Kimse de bu adam bu kadar uzun bir köprüyü neden yaptı demedi?
Meşhur Uzunköprü'nün, Ergene havzası sel altındayken bile yıkılmamış halini görünce, bütün meselenin köprünün taştan, demirden, betondan değil, doğanın koşullarına, akarsuyun özelliklerine uygun olarak, bilimsel, hesaplı, kitaplı yapılması olduğunu çok iyi anlıyorsunuz.
Yakın tarihin en sıcak ve kurak bir dönemini daha yaşıyoruz. Çöl iklimine doğru gidiyoruz. Doğal afetlerin biri bitmeden diğeri başlıyor. Kuraklık, seller, yangınlar birçok ülkede gündelik yaşamın bir parçası haline geldi.
Uluslararası raporlar kuraklıktan doğrudan etkilenen insan sayısını 1,5 milyar olarak veriyor. Uzmanların çoğunun hemfikir olduğu konu ise; sorunun ülkemiz açısından çok daha büyük tehdit olduğu. Dünya Kaynakları Esntitüsünün (Word Resources Instıtute) hazırladığı risk haritasına göre ülkemiz 138 ülke içinde 45. sırada.
Durum böyleyken, ülkenin en fazla yağış aldığı bilinen bölgesi olan Karadeniz'de, dere yataklarındaki yapılaşmalar, doğaya müdahale, onca bilim insanının uyarılarına rağmen, hukuk bile hiçe sayılarak kurulan HES'ler…
Sonuç; Kastamonu-Azdavay, İnebolu, Bozkurt, Küre ve Pınarbaşı ilçeleri ile Sinop-Ayancık ve Bartın Ulus’ta yaşadığımız sel felaketleri ve onlarca vatandaşımızı yitirişimiz.
ÇEHAV (Çevre ve Ekoloji Hareketi) Avukatı Yakup Okumuşoğlu, Bozkurt'taki selin sebebinin tamamen hidroelektrik santral olduğunu belirtiyor.
Okumuşoğlu'na göre hidroelektrik santralleri, derenin normal akışını kesiyor, aşırı yağışla biriken su, santrallerin kapaklarının açılmasına sebep oluyor ve tsunami kadar etkili su baskınları meydana geliyor.

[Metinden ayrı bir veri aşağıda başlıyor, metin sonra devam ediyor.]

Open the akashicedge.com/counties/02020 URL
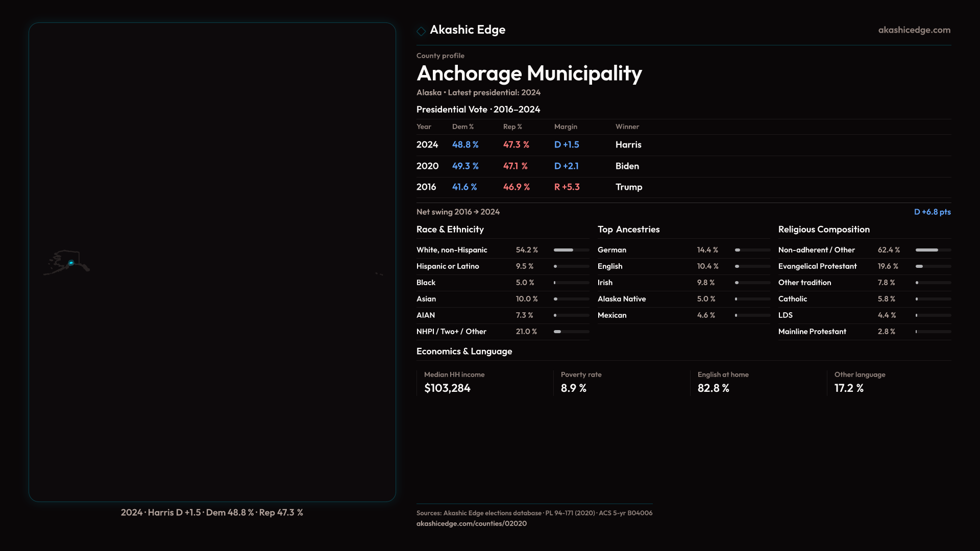Screen dimensions: 980x551 click(x=471, y=523)
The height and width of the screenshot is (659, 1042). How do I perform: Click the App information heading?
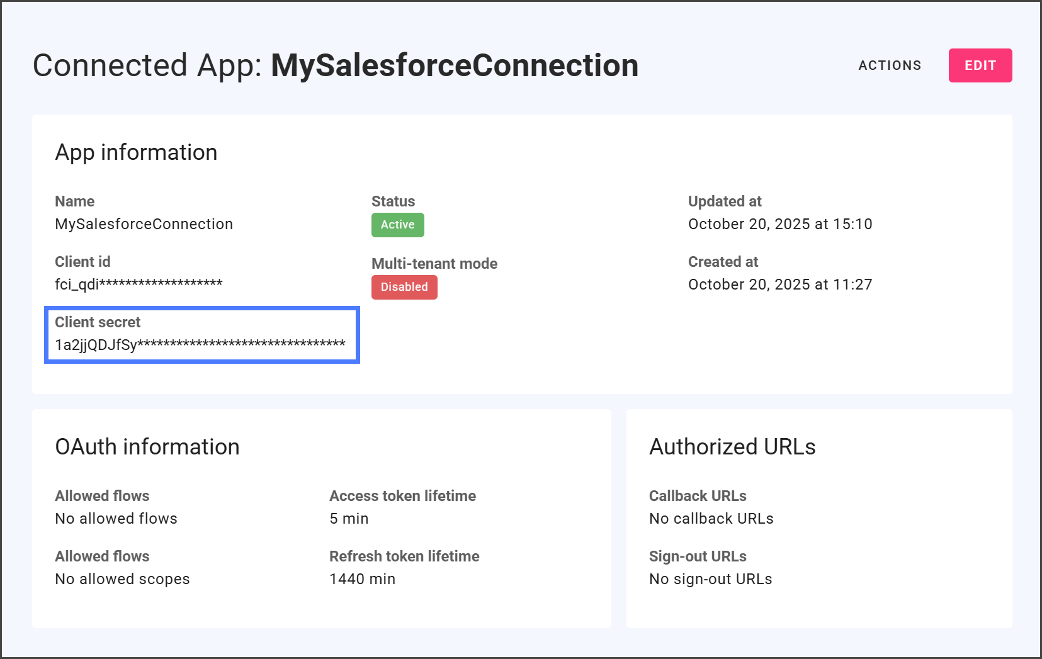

Sosyal medyada; Bozkurt ilçesindeki felakete neden olduğu ileri sürülen HES'in işletmecisinin yürütmeyi durdurma kararı alınmasına rağmen bu santrali işletmeye aldığı ve Samsun'da bu işletmenin benzer süreçlerle HES işlettiği iddiaları ortaya atılınca, ben de bu şirketi ve Samsun'da işlettiği bir HES olup olmadığını merak ettim.

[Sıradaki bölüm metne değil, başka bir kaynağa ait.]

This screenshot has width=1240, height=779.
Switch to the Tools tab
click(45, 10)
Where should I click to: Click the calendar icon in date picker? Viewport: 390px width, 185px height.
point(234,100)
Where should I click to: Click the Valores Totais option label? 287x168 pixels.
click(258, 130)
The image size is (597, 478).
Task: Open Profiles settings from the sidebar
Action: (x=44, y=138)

Samsun'da halen EÜAŞ tarafından işletilen Hasan Uğurlu, Suat Uğurlu, Altınkaya ve Derbent HES'Lerinin yanı sıra Ladik Büyükkızoğlu ve Durucasu Hidroelektrik Santrali de bulunuyor. Bu santral ise EÜAŞ tarafından işletilirken 2012 yılında özelleştirilerek Met Duru Enerji tarafından işletilmeye başlanmıştı.

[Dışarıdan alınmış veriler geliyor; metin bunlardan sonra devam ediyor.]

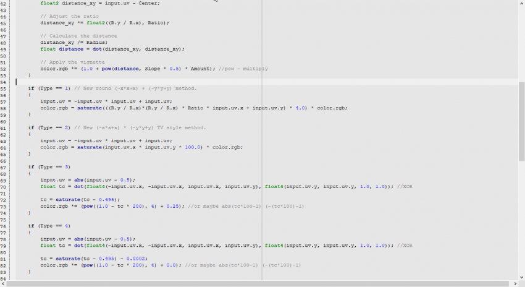525x287 pixels.
Task: Click the horizontal scrollbar right arrow
Action: (515, 283)
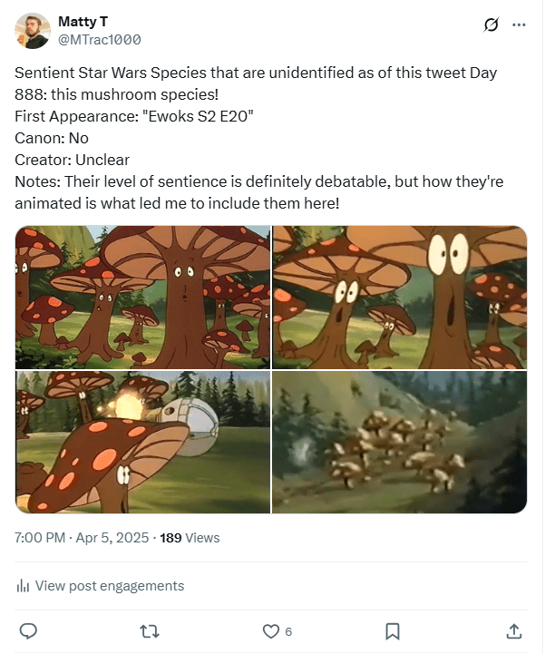Open Matty T's profile picture
The image size is (545, 654).
pyautogui.click(x=32, y=31)
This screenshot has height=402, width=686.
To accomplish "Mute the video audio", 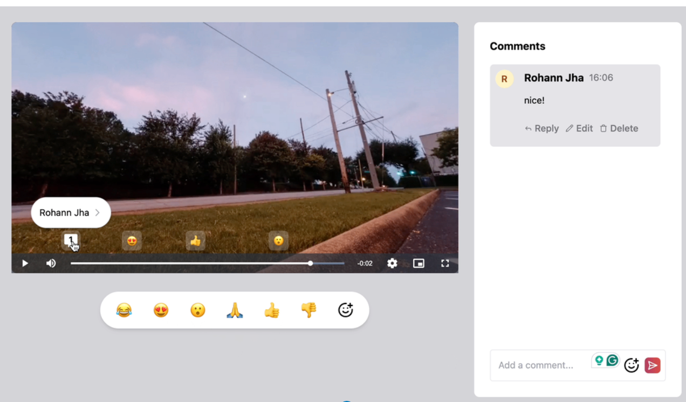I will 51,263.
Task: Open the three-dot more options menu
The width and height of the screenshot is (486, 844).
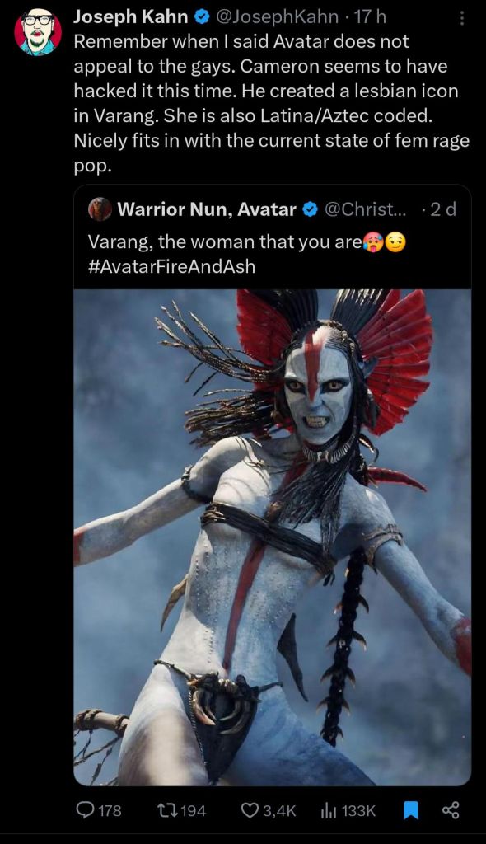Action: coord(461,18)
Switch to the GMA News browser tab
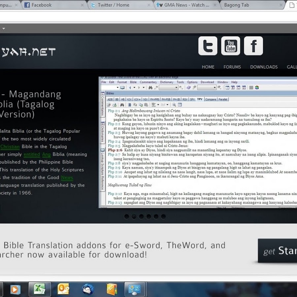The image size is (297, 297). click(185, 5)
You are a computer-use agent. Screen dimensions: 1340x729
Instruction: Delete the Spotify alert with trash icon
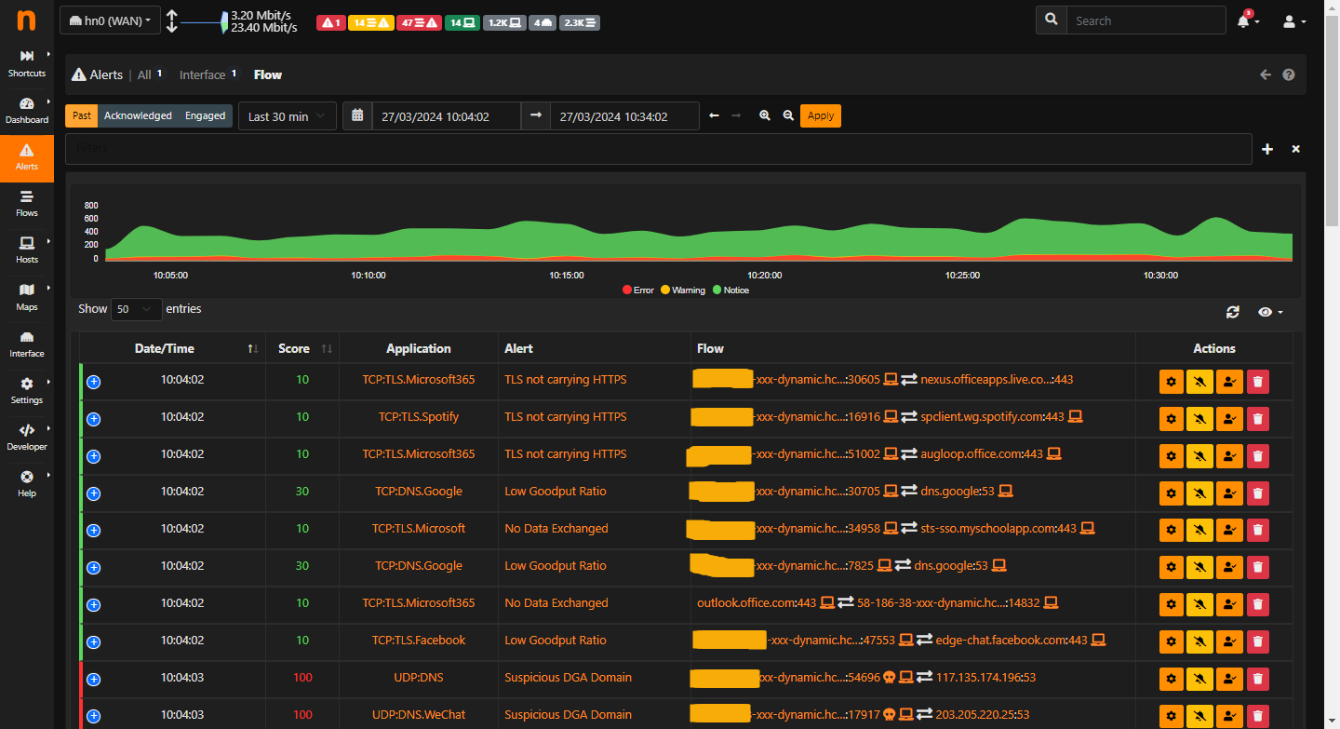tap(1257, 418)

Samsun'da özel işletmeler tarafından işletilen diğer bir HES ise, Generji HES. Samsun'un Salıpazarı ilçesi sınırları içerisinde Terme Çayı’nın memba kollarından bir tanesi olan Karakuş Deresi üzerinde bulunan bu tesisin yanı sıra halen üretimde bulunan diğer bir HES ise Çarşamba Enerji Elektrik tarafından işletilen Yeşilırmak üzerindeki Çarşamba HES.
Yine Samsun'daki Kumköy HES'i ise Koç Holding iştiraklerinden Entek Elektrik Üretimi A.Ş. işletiyor. Kuyma HES ise Kuyma Elektrik tarafından Vezirköprü ilçesi sınırları içinde ve bu ilçenin güneyinde Büyükkale ile Almaalan arasında, eskilerin İstavloz çayı dedikleri Kuyma çayı üzerinde bulunuyor. Diğer bir HES ise Beşpınar HES. Ancak Enerji Piyasası Düzenleme Kurulu (EPDK), Vezirköprü ilçesinde kurulu bulunan Beşpınar Regülatörü ve HES'in da aralarında bulunduğu 40 şirkete ait elektrik lisansını 2017 yılında iptal etmişti. Şimdi durum nedir bilmiyorum.
Samsun'daki HES'ler şu anda bu şekilde. Bozkurt'ta o büyük felakete neden olduğu söylenen HES'i işleten firmaya ait bir hidroelektrik santraline rastlamadım. Belki daha önce lisans izni verilmişti. Sonra iptal edilmiş de olabilir.
Sonuç olarak; çok zor bir coğrafya ve zor bir ülkede yaşıyoruz.
Karadeniz'de her yıl sel olur, onlarca insan yaşamını yitirir, Allah 'mekanlarını cennet etsin' diyerek sorumluluğu üzerimizden atarız.
‘Takdiri ilahi’ diye geçiştiririz. Kendimizi böyle avutuyoruz! Yaşamımız da böyle geçiyor!
Dere yataklarına bina yapılmasına kim veya kimler izin veriyor? Yerel yönetimler mi devlet mi, ülkeyi yönetenler mi, kimse sorgulamaz.
Yine onlarca insan yaşamını yitirdi, onlarca insan kayıp. Alıştık artık ölümlere, efsunluyuz sanki.
Yaşamımız 'cek,-cak'larla geçiyor. Eskiler, yeniler, yani siyasetçiler, ortada top çeviriyor. Herkes birbirini suçluyor.
Ağzımızdan dökülen iki kelime ise;
"Takdir-i ilahi...!!!"
600 yıl önce Ergene Köprüsü'nü yapan Mimar Muslihiddin, bu durumumuzu görse ne derdi acaba?